§ EXERCISE REQUIREMENTS
Copy out each of the entries below word for word, leaving out the pictures.
□ □ □ □ □ □ □
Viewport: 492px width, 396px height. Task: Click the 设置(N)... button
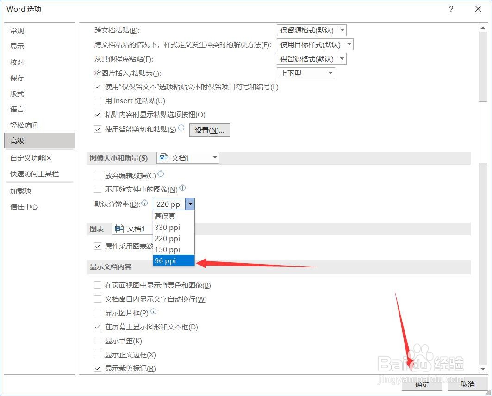pos(209,130)
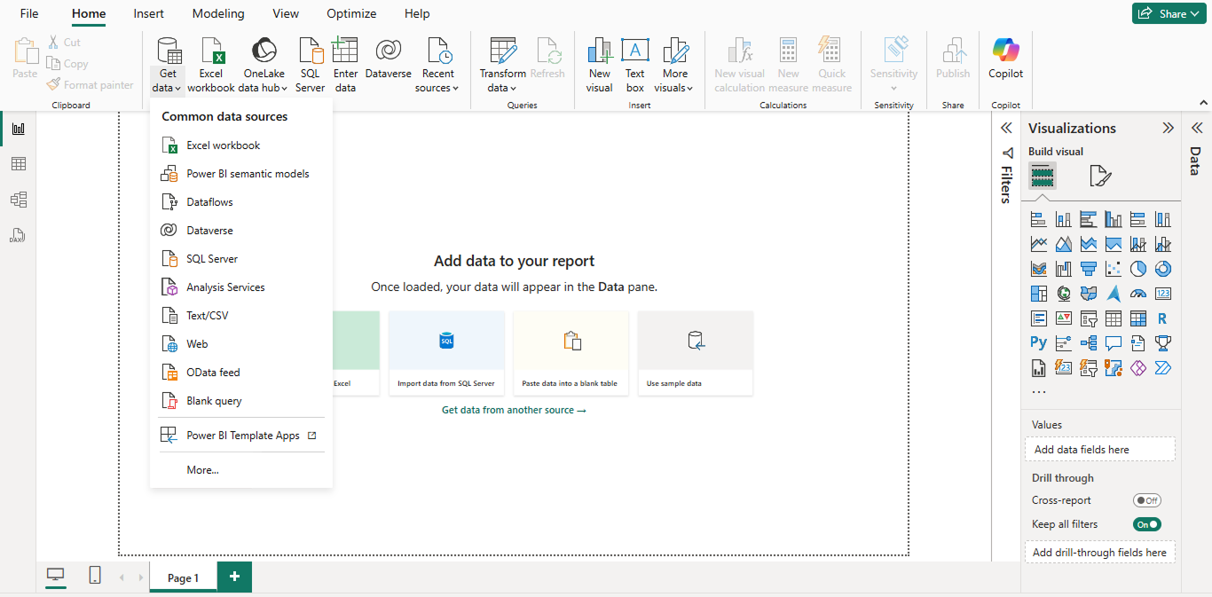Expand the Recent sources dropdown
The height and width of the screenshot is (597, 1212).
pyautogui.click(x=437, y=65)
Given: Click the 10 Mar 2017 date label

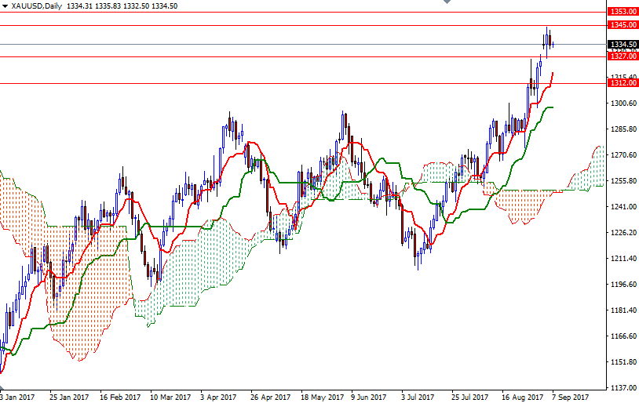Looking at the screenshot, I should (170, 397).
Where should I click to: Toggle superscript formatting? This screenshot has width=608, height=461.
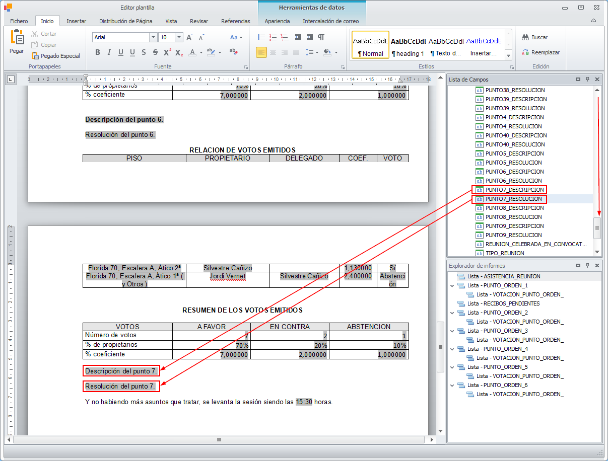click(167, 52)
□ □ □ □ □ □ □
§ WRITTEN RESPONSE
Viewport: 492px width, 396px height. Task: Click the 设置(N)... button
pos(209,130)
Expand the Recent sources dropdown
The height and width of the screenshot is (597, 1212).
pyautogui.click(x=437, y=65)
Given: Click the 10 Mar 2017 date label

Looking at the screenshot, I should (170, 397).
Where should I click to: Toggle superscript formatting? This screenshot has width=608, height=461.
click(167, 52)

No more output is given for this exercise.